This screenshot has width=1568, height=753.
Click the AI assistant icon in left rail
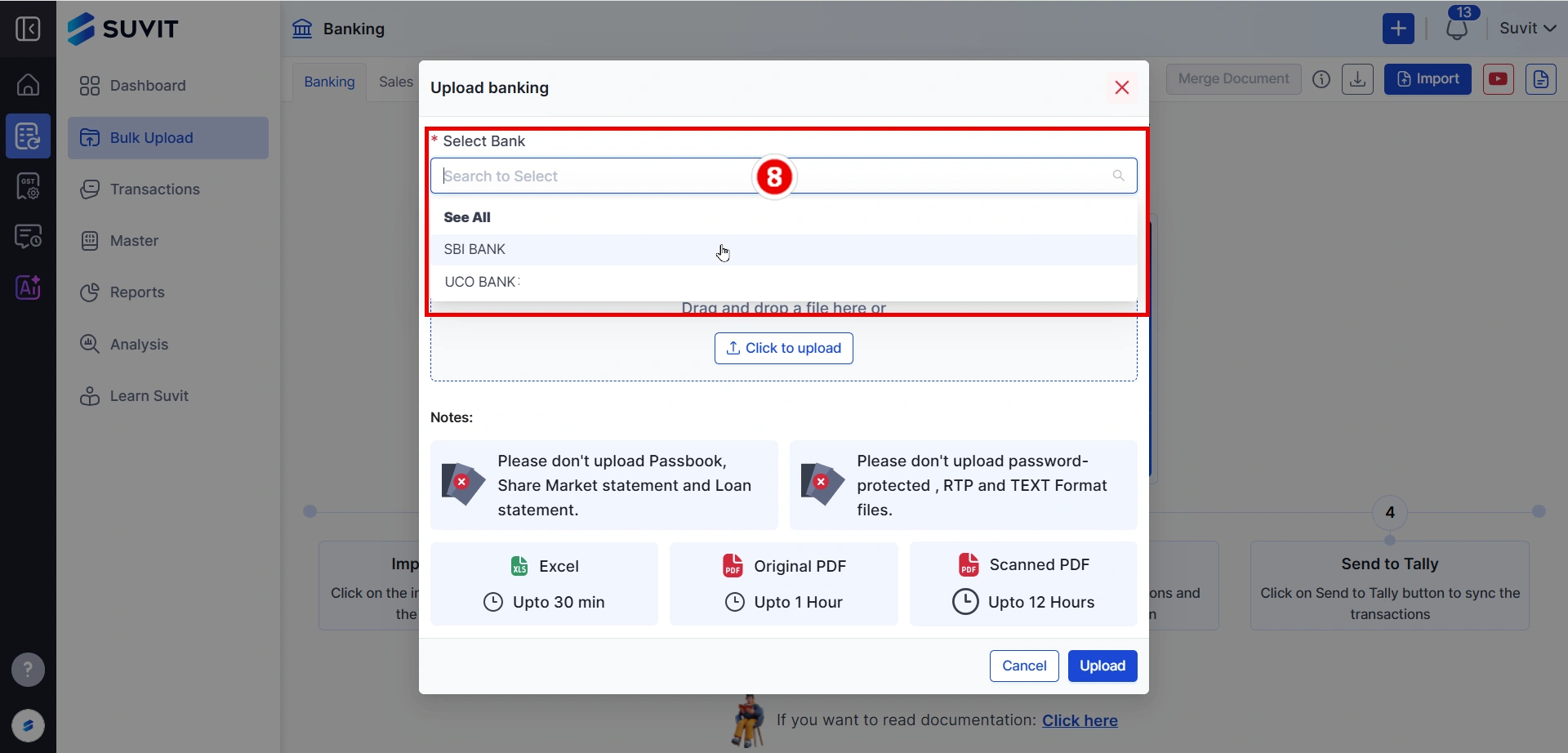[28, 287]
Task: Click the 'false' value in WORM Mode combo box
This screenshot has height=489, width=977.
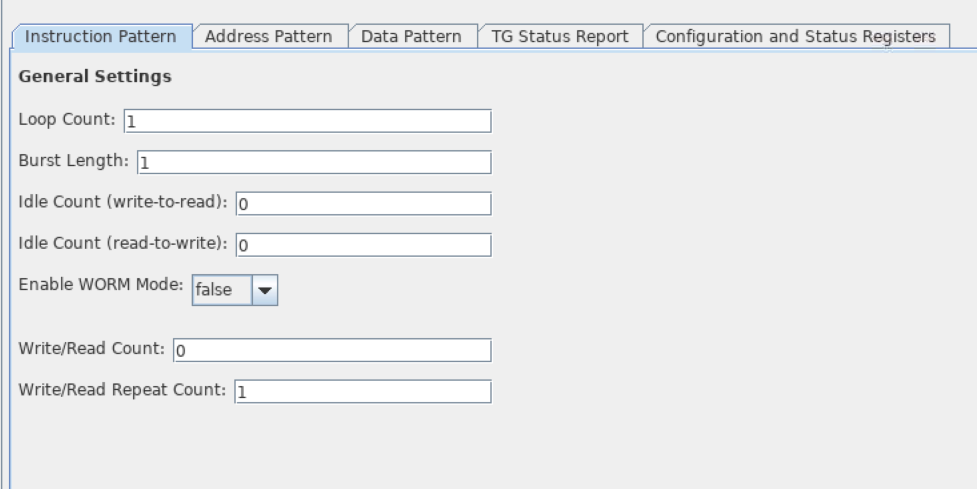Action: (x=220, y=290)
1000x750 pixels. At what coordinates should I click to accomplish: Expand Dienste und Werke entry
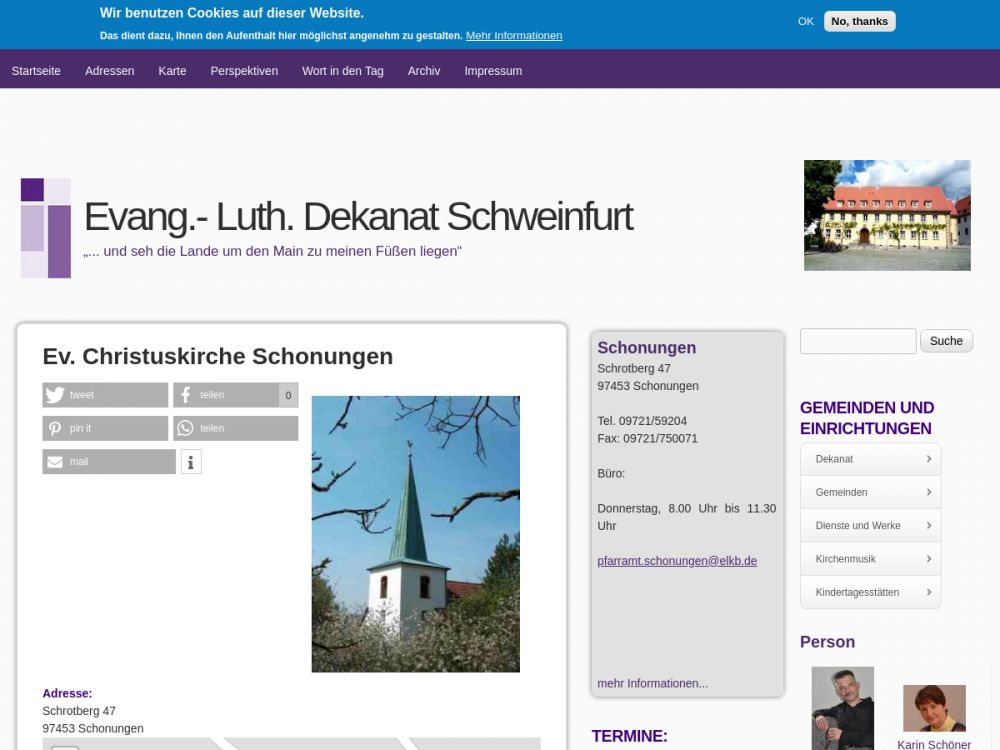click(x=870, y=526)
*****
Task directions >> Write every record out again exactly as written. Pictures don't belong in the copy.

The answer >>
This screenshot has width=1568, height=753.
Click the AI assistant icon in left rail
[28, 287]
Task: Click the 'false' value in WORM Mode combo box
This screenshot has height=489, width=977.
Action: (x=220, y=290)
1000x750 pixels. At what coordinates should I click to accomplish: Expand Dienste und Werke entry
click(x=870, y=526)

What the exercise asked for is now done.